Amazon.com Inc. (AMZN) - Get Amazon.com Inc. Report has an intricate relationship with the U.S. Postal Service. But what exactly goes on between the two, and just how big of an impact does USPS have on Amazon's costs?
More than 60% of Amazon's U.S. shipments are carried out through USPS, one expert polled by Jefferies analysts suggested, meaning Amazon may be more exposed than its competition should the Postal Service have to raise rates given "aging infrastructure." But these cost and capacity headwinds aren't unique to Amazon; rather, they afflict the entire industry, Jefferies analysts wrote.
"Given the Post Office's aging fleet and infrastructure, our expert believes rates will eventually have to go up. Capacity constraints in the system (from shrinking labor pools of both [fulfillment center] workers and truck drivers, to physical warehouse infrastructure, to rising wages) are pushing logistics costs up, not just for AMZN, but for retailers in general, a dynamic which is expected to continue over the next several years," Jefferies wrote.
Managing those headwinds represents a short-term "pain" for Amazon, Jefferies said, but they are also a means of raising the barrier to entry on Amazon's playing field, making them a long-term competitive moat.
Plus, if USPS were to raise rates, FedEx Corp. (FDX) - Get FedEx Corporation Report and United Parcel Service Inc. (UPS) - Get United Parcel Service Inc. Report would likely follow suit in a move that would impact all firms like Amazon that rely heavily on shippers, Jefferies wrote. For Amazon, about 62% of packages flow through USPS, 21% through UPS, 8% through FedEx and 9% through regional carriers.
For now, it seems Amazon's relationship with the Postal Service "likely comes at favorable terms," analysts said, and is probably done at an incremental cost break-even. But Jefferies noted that "the truth is no one outside of the USPS knows if, and what [percentage] of, fixed costs are also covered."
Amazon's strategy in dealing with impending capacity constraints will likely include building out more infrastructure in bigger metro areas in a move that could double the company's total number of sortation and delivery stations, but that still might not "completely absorb" USPS' total share.
"Tighter partnerships with big AMZN sellers and [third party] logistics partners could also help in the near term but won't solve for the longer-term problem - rising demand," Jefferies wrote. "To address that, AMZN needs to also influence consumer behavior and expectations, adding constraints around what qualifies for free/expedited shipping."

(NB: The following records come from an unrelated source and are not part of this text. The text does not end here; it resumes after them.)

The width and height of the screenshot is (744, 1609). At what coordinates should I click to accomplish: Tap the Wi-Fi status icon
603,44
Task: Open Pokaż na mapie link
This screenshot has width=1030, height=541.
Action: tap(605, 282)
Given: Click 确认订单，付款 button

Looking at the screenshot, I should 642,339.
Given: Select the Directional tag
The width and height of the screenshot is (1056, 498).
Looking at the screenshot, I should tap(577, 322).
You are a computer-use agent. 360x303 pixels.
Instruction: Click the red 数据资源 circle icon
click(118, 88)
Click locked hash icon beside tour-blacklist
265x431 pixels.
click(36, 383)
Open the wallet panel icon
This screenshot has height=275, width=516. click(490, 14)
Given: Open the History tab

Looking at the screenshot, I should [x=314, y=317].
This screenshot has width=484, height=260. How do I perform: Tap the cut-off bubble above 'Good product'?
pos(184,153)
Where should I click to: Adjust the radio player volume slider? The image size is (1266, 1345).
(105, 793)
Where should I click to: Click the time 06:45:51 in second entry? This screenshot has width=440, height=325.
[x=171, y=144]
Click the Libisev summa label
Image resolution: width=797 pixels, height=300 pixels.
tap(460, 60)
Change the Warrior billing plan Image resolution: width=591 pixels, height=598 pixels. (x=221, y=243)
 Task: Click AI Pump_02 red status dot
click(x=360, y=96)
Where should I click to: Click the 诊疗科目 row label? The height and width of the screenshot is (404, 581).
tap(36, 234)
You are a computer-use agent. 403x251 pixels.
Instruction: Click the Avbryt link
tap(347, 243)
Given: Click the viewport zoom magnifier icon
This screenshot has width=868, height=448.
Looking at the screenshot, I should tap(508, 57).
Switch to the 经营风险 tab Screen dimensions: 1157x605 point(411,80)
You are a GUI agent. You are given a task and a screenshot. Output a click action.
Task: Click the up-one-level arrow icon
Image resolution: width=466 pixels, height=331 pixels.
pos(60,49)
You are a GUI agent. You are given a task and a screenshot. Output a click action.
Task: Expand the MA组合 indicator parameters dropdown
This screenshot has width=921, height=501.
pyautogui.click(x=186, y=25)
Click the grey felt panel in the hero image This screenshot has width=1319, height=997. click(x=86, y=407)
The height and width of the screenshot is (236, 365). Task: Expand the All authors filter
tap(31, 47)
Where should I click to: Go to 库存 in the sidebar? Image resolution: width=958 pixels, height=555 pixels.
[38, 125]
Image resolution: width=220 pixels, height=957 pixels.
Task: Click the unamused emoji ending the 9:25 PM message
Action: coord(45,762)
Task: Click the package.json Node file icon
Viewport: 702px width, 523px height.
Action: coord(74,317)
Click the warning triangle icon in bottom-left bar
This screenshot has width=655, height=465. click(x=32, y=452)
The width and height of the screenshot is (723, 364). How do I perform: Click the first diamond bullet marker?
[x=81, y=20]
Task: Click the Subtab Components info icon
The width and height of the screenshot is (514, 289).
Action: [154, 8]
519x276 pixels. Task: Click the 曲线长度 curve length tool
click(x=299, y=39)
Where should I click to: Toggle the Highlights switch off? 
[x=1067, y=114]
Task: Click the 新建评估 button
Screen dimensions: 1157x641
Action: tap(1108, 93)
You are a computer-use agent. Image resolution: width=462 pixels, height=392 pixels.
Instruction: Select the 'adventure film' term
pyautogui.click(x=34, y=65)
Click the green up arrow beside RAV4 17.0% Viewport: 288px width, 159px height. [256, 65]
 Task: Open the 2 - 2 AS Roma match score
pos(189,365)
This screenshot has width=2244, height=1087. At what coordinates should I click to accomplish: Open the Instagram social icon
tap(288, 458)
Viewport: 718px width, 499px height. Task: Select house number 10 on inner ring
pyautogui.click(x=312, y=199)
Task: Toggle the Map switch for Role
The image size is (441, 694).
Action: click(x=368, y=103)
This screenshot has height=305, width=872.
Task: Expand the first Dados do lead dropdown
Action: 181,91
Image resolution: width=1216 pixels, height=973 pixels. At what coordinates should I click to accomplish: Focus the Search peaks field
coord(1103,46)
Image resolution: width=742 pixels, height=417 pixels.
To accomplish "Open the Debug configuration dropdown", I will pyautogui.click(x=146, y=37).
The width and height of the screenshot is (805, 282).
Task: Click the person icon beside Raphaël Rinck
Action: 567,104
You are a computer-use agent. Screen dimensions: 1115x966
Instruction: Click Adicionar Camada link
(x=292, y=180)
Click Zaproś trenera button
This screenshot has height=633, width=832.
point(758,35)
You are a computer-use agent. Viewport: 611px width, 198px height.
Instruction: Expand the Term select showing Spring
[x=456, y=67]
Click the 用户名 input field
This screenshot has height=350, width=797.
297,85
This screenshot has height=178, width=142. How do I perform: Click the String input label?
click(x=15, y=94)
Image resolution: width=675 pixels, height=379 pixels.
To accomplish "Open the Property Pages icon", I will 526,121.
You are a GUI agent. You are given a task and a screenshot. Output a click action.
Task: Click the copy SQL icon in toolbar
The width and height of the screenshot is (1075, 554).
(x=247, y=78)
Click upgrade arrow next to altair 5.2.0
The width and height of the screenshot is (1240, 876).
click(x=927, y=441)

"In our view, building out fulfillment capabilities in the near term will help AMZN create substantial barriers to entry for the longer term. As a result, we expect AMZN will emerge as the best in class retailer of the future offering consumers price, selection and convenience no one else can match," analysts concluded.
Jefferies analysts maintain a buy rating on Amazon stock with a $1,850 price target, implying upside of about 29%. Amazon stock dipped about 1% in premarket trading Tuesday, April 11, but remains higher 22.8% year to date.